Exercise directions. Report how many lines in the data include the string "green", and add nothing else.

****************

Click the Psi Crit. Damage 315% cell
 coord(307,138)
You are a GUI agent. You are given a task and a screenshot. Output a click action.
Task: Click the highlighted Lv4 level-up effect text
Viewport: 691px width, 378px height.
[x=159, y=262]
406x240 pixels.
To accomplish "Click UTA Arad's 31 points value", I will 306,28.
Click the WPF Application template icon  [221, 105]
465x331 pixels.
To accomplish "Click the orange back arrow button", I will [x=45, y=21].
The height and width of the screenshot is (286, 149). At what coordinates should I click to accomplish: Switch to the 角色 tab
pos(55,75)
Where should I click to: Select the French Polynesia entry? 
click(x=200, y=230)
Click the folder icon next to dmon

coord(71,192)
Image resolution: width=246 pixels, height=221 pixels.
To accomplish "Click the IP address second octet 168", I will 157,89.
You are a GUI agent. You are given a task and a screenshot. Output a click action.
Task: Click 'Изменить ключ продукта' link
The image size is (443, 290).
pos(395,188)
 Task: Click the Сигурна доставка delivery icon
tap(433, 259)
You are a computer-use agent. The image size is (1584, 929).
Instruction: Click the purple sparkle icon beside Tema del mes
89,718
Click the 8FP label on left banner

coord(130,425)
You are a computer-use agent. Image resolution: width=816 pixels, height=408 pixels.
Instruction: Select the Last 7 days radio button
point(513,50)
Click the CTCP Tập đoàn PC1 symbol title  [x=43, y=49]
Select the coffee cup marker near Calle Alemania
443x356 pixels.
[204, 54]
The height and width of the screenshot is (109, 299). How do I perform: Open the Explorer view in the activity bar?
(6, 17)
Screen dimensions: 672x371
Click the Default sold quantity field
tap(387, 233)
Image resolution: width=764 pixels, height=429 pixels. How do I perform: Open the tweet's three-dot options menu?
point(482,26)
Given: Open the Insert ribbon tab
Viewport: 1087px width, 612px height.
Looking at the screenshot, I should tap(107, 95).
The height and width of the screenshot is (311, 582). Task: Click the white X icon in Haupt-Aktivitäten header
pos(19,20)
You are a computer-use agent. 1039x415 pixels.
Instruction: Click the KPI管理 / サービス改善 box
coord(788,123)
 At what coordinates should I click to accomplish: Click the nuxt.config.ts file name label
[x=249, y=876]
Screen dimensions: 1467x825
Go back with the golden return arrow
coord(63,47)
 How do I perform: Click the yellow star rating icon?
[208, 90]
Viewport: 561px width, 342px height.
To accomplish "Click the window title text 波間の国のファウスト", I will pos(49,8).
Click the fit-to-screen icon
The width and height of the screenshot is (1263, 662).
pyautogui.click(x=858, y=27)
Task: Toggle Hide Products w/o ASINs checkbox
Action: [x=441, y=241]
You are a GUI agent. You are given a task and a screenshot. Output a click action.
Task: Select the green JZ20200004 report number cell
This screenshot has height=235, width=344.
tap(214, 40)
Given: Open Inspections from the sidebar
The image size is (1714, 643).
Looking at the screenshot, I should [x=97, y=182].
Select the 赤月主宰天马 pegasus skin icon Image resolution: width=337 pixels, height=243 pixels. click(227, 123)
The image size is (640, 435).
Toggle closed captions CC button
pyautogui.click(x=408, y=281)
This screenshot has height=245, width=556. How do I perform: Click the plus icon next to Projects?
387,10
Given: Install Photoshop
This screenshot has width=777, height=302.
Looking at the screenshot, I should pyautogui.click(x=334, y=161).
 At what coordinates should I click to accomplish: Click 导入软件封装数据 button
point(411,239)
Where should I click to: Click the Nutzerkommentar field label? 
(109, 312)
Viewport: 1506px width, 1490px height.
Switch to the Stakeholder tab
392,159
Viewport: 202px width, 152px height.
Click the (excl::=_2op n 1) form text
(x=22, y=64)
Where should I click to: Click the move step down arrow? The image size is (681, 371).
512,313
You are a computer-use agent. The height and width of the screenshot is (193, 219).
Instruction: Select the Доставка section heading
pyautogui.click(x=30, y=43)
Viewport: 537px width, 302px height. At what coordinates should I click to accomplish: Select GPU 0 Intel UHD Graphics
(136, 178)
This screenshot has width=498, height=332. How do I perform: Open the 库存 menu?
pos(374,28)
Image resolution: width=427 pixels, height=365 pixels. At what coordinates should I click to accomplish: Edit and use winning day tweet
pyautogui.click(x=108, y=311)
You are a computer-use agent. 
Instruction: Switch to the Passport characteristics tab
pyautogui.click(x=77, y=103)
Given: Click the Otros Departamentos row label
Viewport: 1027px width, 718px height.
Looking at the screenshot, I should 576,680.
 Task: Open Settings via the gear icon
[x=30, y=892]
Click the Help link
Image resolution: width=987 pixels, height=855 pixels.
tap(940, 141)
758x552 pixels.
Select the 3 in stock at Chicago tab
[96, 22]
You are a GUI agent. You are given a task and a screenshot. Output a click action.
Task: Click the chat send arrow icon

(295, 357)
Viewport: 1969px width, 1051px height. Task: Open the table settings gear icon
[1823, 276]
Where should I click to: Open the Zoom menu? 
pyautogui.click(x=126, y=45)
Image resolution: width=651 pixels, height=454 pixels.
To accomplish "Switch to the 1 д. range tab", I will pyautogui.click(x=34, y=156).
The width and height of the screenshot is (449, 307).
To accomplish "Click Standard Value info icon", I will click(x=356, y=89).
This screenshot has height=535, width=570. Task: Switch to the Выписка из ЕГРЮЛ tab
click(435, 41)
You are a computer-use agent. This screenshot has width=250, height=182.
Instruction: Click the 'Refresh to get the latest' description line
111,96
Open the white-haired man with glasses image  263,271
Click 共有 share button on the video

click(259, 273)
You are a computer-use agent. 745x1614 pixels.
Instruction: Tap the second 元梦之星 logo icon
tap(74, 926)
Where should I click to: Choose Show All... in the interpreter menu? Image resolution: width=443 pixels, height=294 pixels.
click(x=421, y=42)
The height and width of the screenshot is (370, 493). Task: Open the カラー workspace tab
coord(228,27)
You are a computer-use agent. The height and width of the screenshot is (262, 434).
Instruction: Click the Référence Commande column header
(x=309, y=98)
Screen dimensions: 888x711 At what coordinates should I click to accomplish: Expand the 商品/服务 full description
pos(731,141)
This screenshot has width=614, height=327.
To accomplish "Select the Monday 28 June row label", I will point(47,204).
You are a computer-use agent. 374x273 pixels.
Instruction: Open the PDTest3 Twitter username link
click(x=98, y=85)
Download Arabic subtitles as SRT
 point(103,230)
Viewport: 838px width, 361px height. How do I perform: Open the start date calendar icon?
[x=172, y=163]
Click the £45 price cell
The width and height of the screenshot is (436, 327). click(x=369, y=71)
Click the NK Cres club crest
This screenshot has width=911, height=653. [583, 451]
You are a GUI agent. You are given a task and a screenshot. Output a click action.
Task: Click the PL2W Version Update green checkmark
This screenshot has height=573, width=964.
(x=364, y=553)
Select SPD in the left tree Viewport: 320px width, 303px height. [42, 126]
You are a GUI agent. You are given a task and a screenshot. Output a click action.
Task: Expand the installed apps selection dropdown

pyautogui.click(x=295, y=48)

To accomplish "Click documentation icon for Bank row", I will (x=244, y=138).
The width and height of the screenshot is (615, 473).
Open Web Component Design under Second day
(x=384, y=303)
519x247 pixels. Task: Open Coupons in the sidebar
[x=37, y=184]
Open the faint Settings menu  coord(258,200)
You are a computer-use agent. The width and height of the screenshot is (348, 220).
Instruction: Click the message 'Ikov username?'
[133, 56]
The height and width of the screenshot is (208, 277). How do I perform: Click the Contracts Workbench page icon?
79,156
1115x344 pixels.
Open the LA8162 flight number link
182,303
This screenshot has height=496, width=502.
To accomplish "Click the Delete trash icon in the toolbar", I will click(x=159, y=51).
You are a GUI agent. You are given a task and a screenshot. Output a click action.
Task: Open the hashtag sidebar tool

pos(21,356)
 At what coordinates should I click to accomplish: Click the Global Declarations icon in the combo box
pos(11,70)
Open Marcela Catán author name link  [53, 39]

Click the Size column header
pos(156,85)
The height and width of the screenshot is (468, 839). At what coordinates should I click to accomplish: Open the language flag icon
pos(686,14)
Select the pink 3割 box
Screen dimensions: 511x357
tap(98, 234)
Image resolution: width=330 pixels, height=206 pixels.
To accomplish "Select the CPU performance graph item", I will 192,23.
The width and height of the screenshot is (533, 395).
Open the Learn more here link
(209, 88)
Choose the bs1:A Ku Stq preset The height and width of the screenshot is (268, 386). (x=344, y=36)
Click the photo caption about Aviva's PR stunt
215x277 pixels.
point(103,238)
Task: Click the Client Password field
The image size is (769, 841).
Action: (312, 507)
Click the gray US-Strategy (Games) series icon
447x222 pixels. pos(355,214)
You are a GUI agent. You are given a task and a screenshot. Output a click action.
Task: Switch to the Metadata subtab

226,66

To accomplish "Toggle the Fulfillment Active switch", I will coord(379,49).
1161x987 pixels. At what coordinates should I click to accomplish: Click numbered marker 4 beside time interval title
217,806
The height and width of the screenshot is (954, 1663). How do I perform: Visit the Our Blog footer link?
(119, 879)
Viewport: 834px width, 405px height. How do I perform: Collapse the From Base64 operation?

****************

Result of the task. 2